Vagrant.configure('2', &ConfigBuilder.load(
  :yaml_erb,
  :yamldir,
  File.expand_path('../config', __FILE__)
))

It's a bit hack to drop it into the Vagrantfile, but it works.

As the vagrant-hosts example demonstrates, if you want a config_builder plugin you can wrap that up in a gem and publish that without having to fork and maintain a copy of the entire config_builder gem.

Anywho, so let's talk about this pull request itself.

So the reason I wrote this plugin in the first place is to avoid having to write Ruby in order to define VMs, and flipping that around and writing Ruby inside of YAML seems like crazy town.
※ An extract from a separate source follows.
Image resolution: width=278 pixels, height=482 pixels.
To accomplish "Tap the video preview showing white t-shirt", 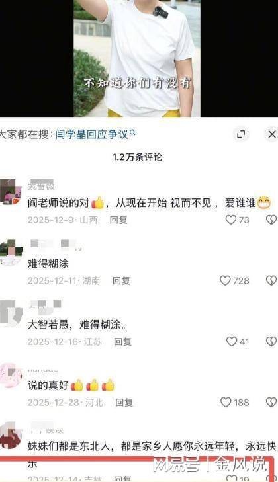I will click(x=137, y=58).
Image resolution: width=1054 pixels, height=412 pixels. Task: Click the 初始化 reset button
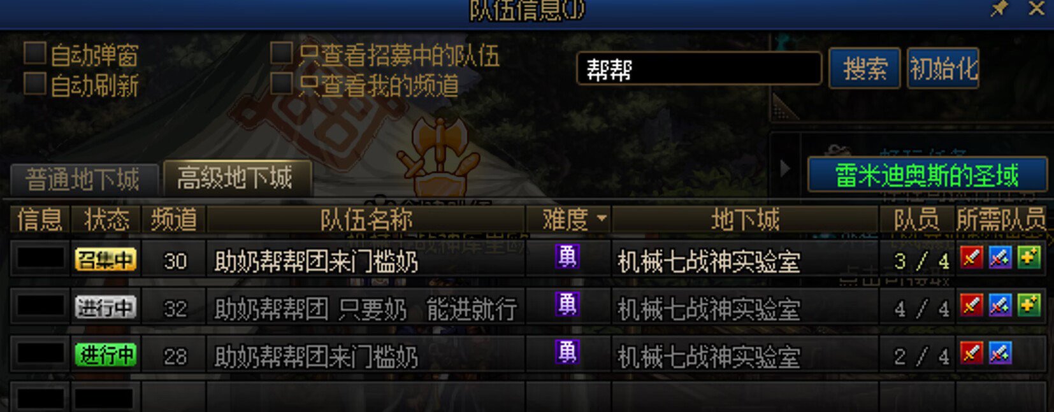(x=943, y=68)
I'm happy to be convinced otherwise of course, and if this sort of thing is reasonable to do and won't end up with people writing large Ruby scripts inside of YAML that's loaded by a Ruby DSL, then fine. So will this help people in the long run or will this lead people to shooting themselves in the foot?
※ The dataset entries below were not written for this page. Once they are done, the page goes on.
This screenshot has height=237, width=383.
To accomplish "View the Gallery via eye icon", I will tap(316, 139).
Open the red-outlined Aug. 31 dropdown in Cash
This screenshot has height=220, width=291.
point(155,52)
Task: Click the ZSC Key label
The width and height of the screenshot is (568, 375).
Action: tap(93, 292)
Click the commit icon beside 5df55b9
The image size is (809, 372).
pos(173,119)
And to emphasize, config_builder is meant to be pluggable itself so that you can extend things as needed without having to keep every single model in the main repo. There's another example, vagrant-pe_build which does the same thing (see https://github.com/adrienthebo/vagrant-pe_build/blob/master/lib/pe_build/plugin.rb#L102-L104 , https://github.com/adrienthebo/vagrant-pe_build/blob/master/lib/pe_build/config_builder/global.rb, and https://github.com/adrienthebo/vagrant-pe_build/blob/master/lib/pe_build/config_builder/pe_bootstrap.rb). So if you do want to fork the entire project then that's totally your call, but it's not necessary to fork the project in order to add your own extensions.

logicminds commented 9 years ago

This is excellent information. I was not aware I could just write a plugin in order to add additional code to config_builder. I think that may be the best route.
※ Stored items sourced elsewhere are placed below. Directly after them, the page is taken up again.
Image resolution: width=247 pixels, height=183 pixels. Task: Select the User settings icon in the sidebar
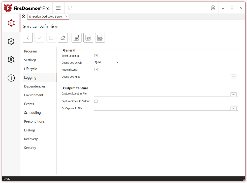[11, 60]
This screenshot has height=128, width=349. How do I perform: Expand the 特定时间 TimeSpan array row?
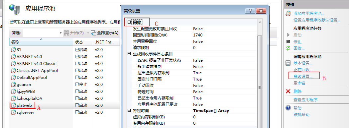click(129, 110)

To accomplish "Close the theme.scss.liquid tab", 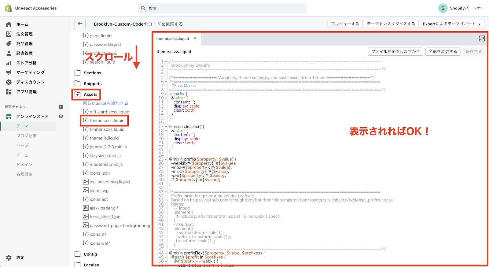I will click(195, 38).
Let me do some research on this topic and mock up a quick plugin gem to ensure everything works. If this works I don't see a reason to merge this code into core unless tons of people start using the feature.

As far as having Ruby in Yaml portion. It is crazy, but having the ability to use triggers that call ruby procs is nice when I have to respond to vagrant events. And we are not using ruby to define the vm, instead we are using ruby to respond to a vagrant event. It just so happens the config builder DSL is in yaml and putting ruby in yaml will always be ugly.

Thanks for getting back and all the hard work you have saved me thus far by creating this gem.

adrienthebo commented 9 years ago

For what it's worth, config_builder doesn't need to use YAML as the data source. The architecture of config_builder is this:

Loader (Loads information, produces a hash)
  |
  v
Filters (produces a hash, modifies that hash, returns the hash)
  |
  v
Model (Takes a hash, delegates data as needed, turns it all into Vagrant config)

YAML is just the Loader that I happened to implement, but you can use any conceivable data source - you could use JSON, TOML, another Ruby DSL if that floats your boat, just something that produces a hash. In the same manner that you can plug in new Models, you can plug in new loaders: https://github.com/adrienthebo/vagrant-config_builder/blob/master/lib/config_builder/loader/yaml.rb#L43

So if you don't want to write Ruby in YAML and you've got a better way to express your data than YAML, you can use whatever loader you want. If that loader can produce Ruby procs, then instead of doing eval ruby you can do ruby.call().

nanliu commented 9 years ago

Sorry, took a while to loop back to this PR. The comments have been very helpful. Thanks for all the suggestions.